**Action item**
List all lines in the material below that contain "Сентябрь".

[Start of section]

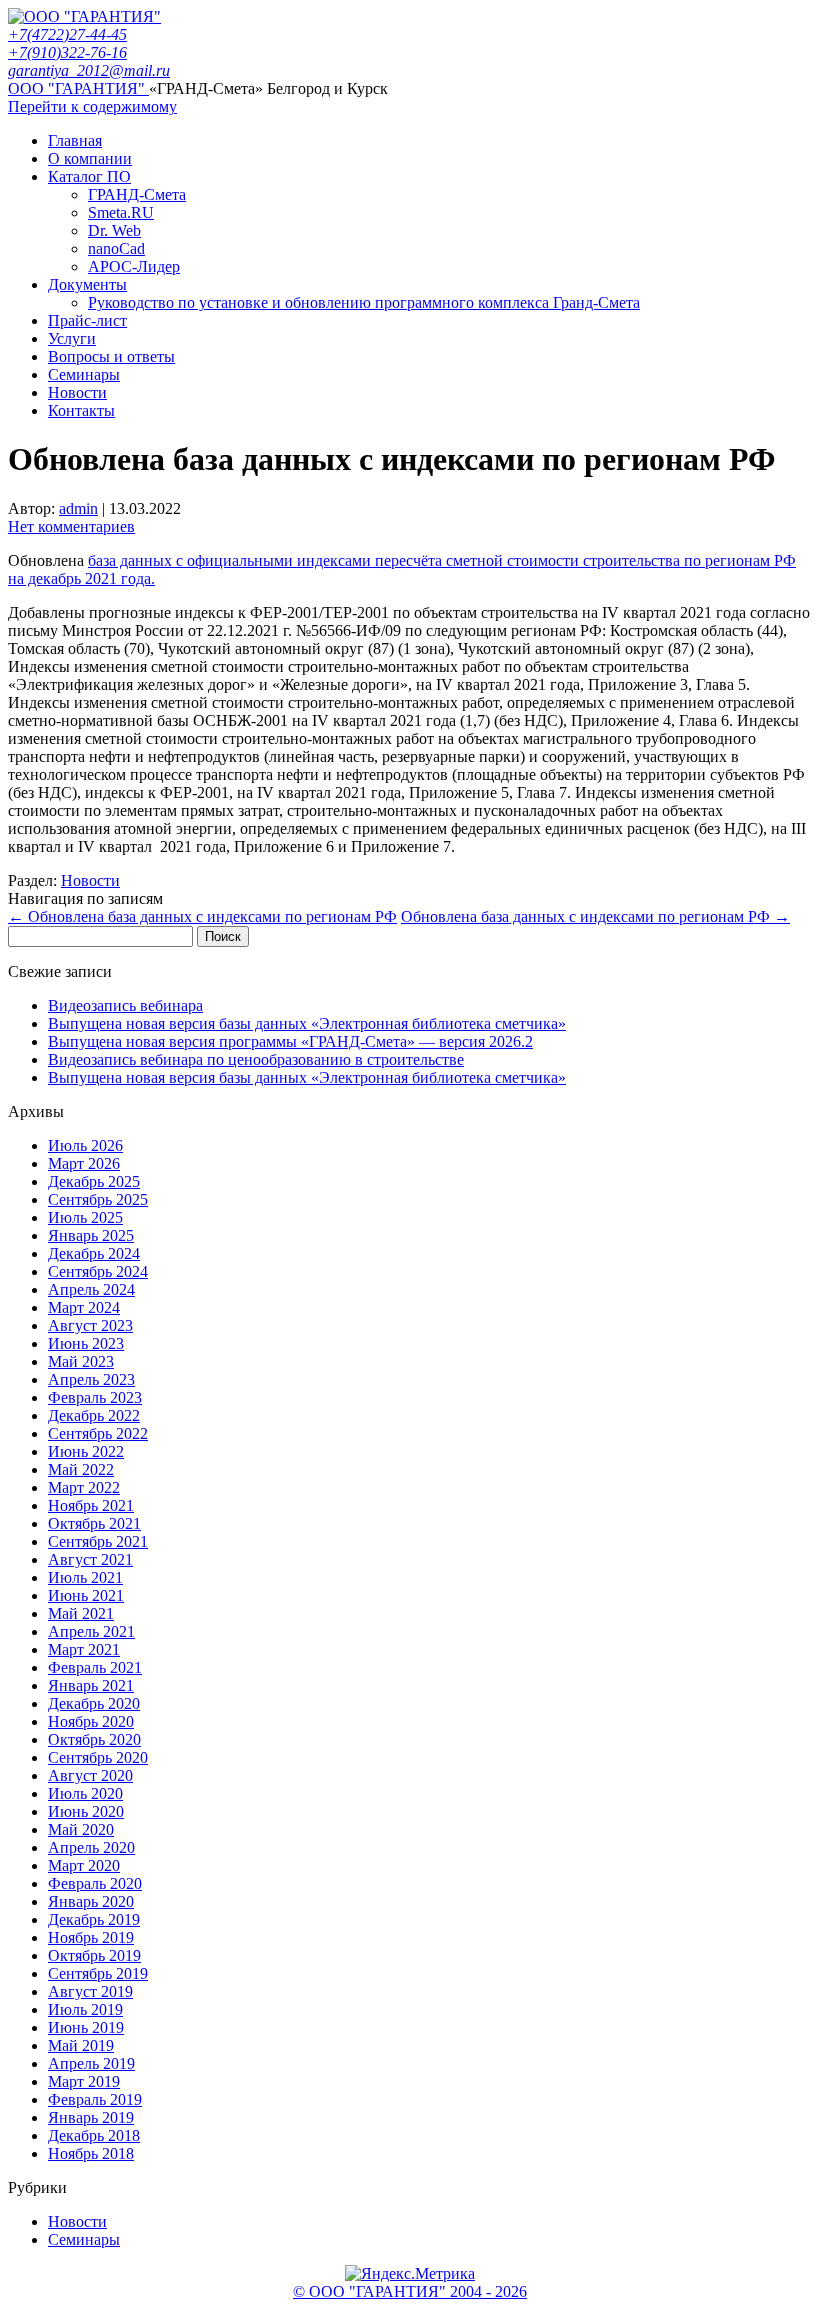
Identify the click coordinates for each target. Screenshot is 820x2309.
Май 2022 (81, 1469)
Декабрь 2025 (94, 1181)
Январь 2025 (91, 1235)
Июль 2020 (85, 1793)
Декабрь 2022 (94, 1415)
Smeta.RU (121, 212)
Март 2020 (84, 1865)
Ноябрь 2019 (91, 1937)
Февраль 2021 (95, 1667)
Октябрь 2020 (94, 1739)
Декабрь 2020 (94, 1703)
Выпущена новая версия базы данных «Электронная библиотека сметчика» (307, 1023)
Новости (77, 392)
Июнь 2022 (86, 1451)
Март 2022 (84, 1487)
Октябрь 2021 (94, 1523)
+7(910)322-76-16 (67, 52)
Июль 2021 (85, 1577)
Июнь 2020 (86, 1811)
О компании (90, 158)
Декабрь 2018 (94, 2135)
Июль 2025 (85, 1217)
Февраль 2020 (95, 1883)
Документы (87, 284)
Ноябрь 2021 (91, 1505)
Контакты (81, 410)
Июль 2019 (85, 2009)
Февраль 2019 (95, 2099)
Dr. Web (114, 230)
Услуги (72, 338)
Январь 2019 (91, 2117)
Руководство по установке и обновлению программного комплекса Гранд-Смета (364, 302)
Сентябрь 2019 (98, 1973)
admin (78, 508)
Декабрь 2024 (94, 1253)
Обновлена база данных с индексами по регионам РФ (202, 916)
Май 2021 (81, 1613)
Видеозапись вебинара (125, 1005)
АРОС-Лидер (134, 266)
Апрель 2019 (91, 2063)
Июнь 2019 (86, 2027)
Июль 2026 (85, 1145)
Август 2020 (90, 1775)
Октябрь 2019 (94, 1955)
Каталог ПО (89, 176)
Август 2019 (90, 1991)
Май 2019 (81, 2045)
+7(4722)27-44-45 (67, 34)
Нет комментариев (71, 526)
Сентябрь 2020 (98, 1757)
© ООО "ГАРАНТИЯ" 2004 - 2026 (410, 2291)
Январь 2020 (91, 1901)
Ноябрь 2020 (91, 1721)
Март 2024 (84, 1307)
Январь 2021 (91, 1685)
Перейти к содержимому (92, 106)
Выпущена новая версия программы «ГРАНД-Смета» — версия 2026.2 (290, 1041)
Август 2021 (90, 1559)
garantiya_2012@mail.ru (89, 70)
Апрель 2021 (91, 1631)
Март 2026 (84, 1163)
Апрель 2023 (91, 1379)
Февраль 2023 (95, 1397)
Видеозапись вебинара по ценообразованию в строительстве (256, 1059)
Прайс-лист (87, 320)
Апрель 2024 (91, 1289)
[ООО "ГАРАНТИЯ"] (84, 16)
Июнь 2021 (86, 1595)
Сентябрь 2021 (98, 1541)
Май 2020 (81, 1829)
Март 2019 (84, 2081)
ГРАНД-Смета (137, 194)
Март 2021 (84, 1649)
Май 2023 (81, 1361)
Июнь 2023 (86, 1343)
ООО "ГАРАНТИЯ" (78, 88)
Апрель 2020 (91, 1847)
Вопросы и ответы (111, 356)
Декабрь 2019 (94, 1919)
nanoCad (116, 248)
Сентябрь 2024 (98, 1271)
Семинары (84, 374)
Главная (75, 140)
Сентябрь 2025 (98, 1199)
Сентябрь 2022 (98, 1433)
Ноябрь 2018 (91, 2153)
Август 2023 (90, 1325)
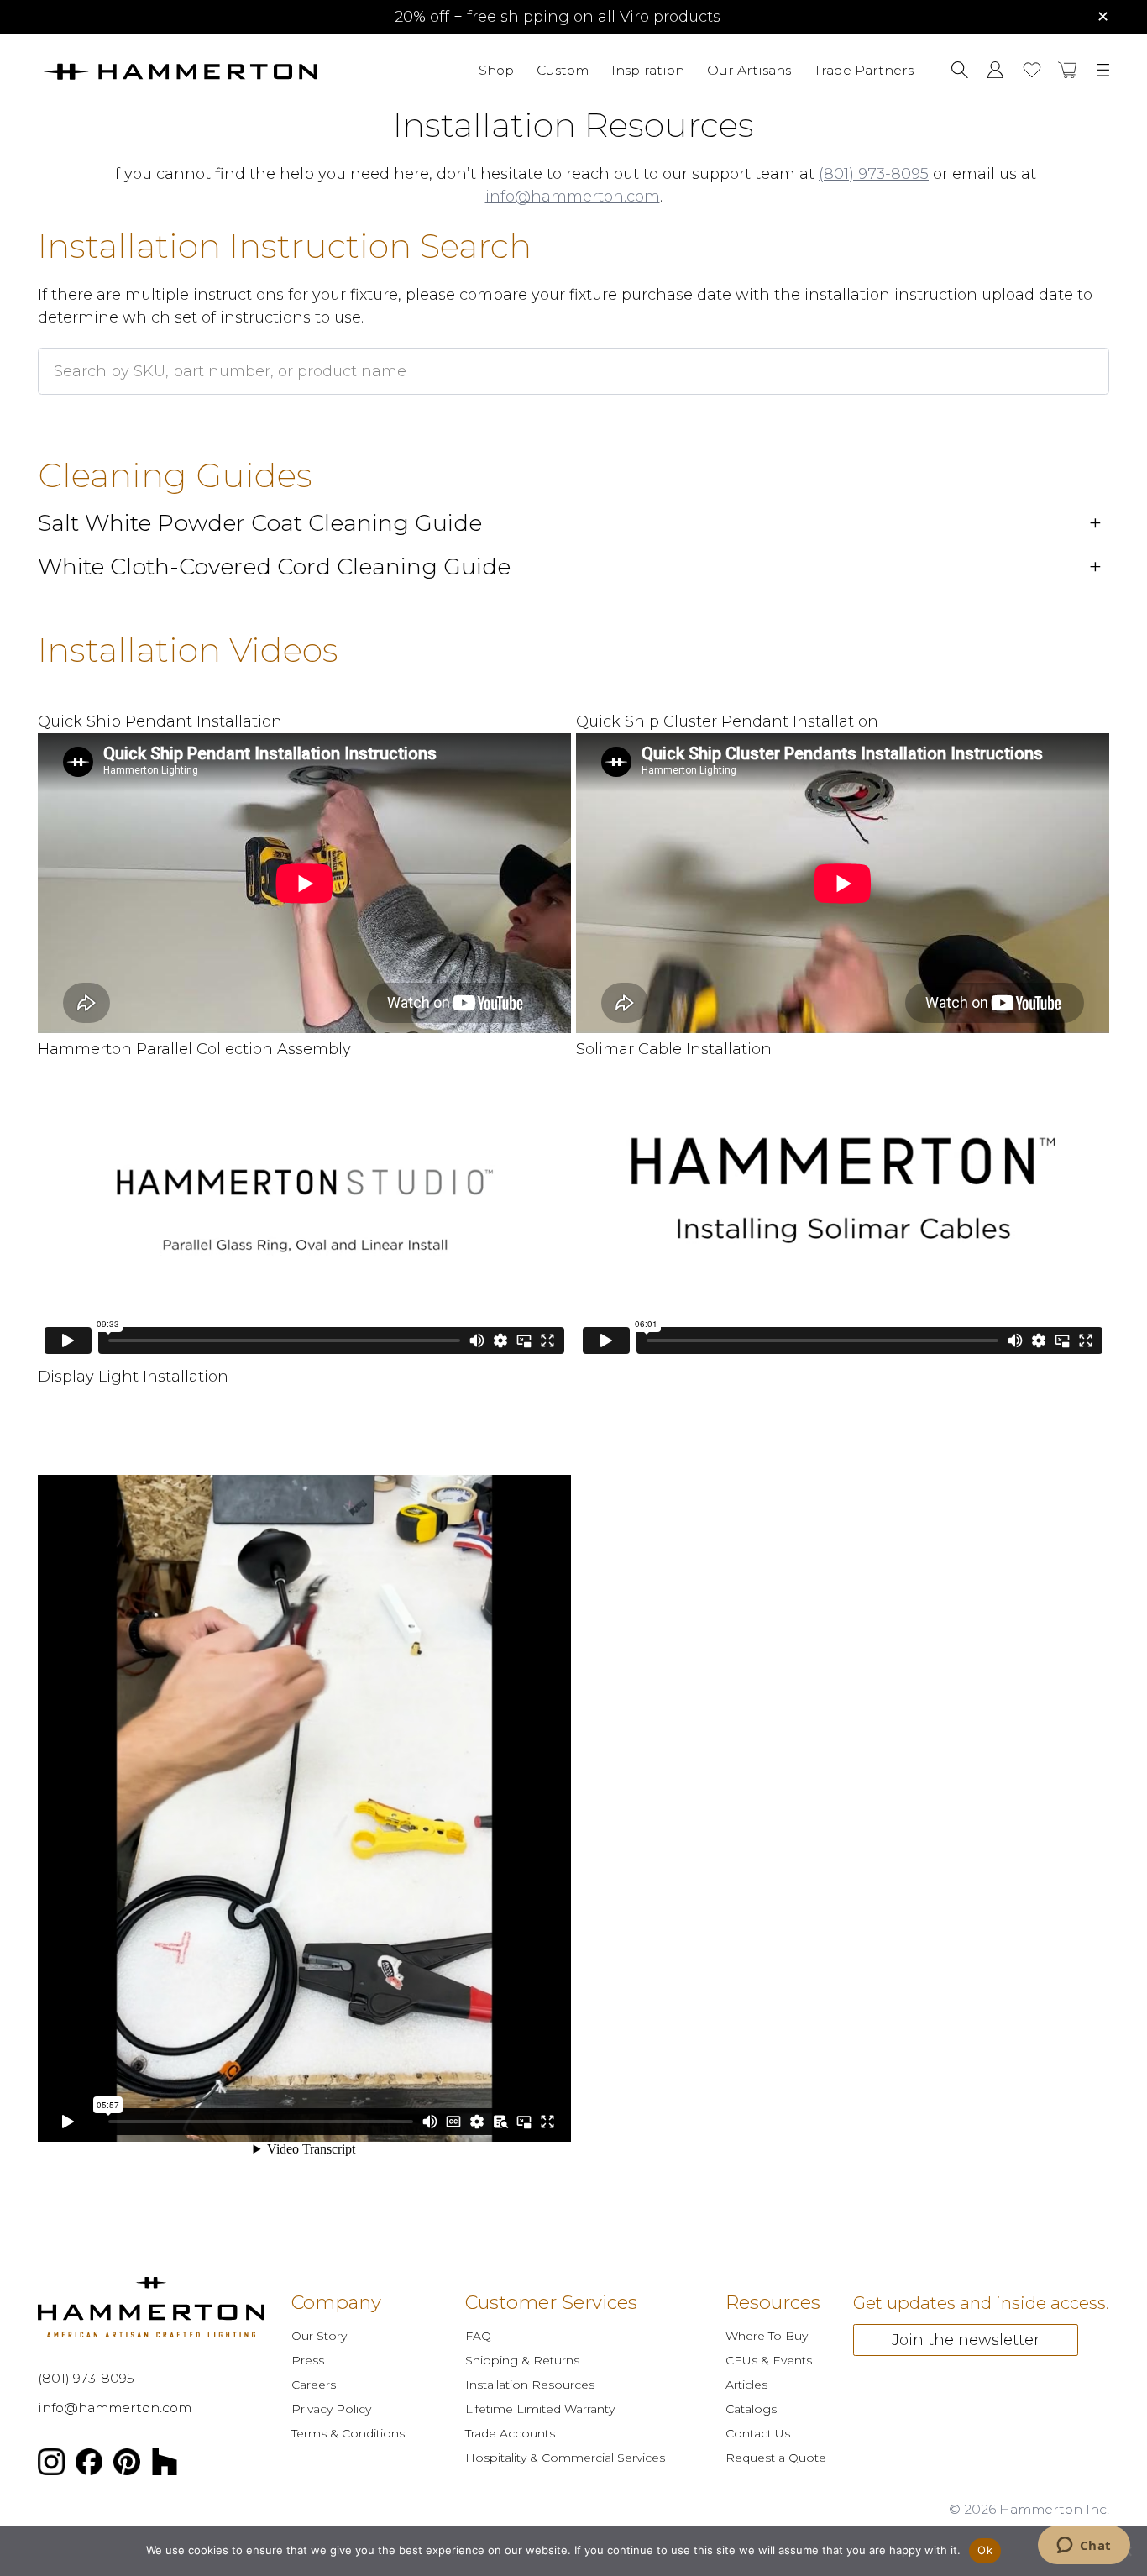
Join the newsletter (966, 2339)
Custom (563, 69)
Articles (746, 2384)
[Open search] (959, 69)
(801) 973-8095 (874, 174)
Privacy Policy (331, 2408)
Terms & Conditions (348, 2433)
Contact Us (757, 2433)
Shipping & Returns (522, 2360)
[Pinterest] (126, 2464)
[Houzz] (164, 2464)
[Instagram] (51, 2464)
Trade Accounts (510, 2433)
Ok (984, 2550)
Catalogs (751, 2408)
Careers (313, 2384)
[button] (1067, 69)
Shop (496, 69)
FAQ (478, 2335)
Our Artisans (749, 69)
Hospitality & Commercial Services (565, 2457)
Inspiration (647, 69)
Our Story (319, 2335)
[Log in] (995, 69)
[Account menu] (995, 69)
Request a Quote (775, 2457)
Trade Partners (864, 69)
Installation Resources (529, 2384)
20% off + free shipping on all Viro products (557, 17)
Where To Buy (766, 2335)
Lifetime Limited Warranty (540, 2408)
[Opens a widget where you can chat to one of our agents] (1083, 2547)
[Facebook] (89, 2464)
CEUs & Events (768, 2360)
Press (307, 2360)
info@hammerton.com (572, 196)
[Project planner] (1032, 70)
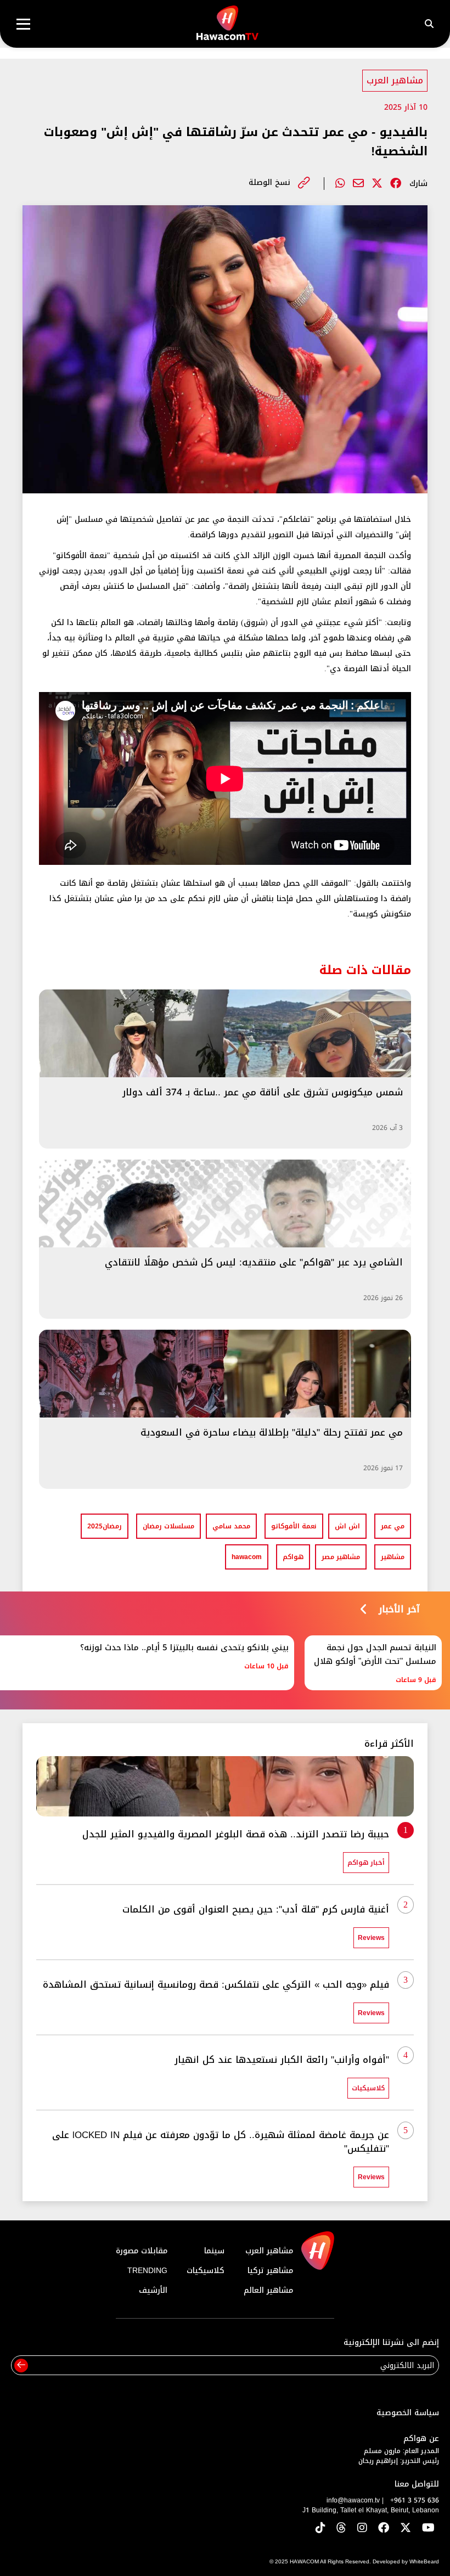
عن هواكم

[End of section]

**Task response**
Сентябрь 2019 (98, 1973)
Сентябрь 2020 (98, 1757)
Сентябрь 2021 (98, 1541)
Сентябрь 2024 (98, 1271)
Сентябрь 2025 (98, 1199)
Сентябрь 2022 (98, 1433)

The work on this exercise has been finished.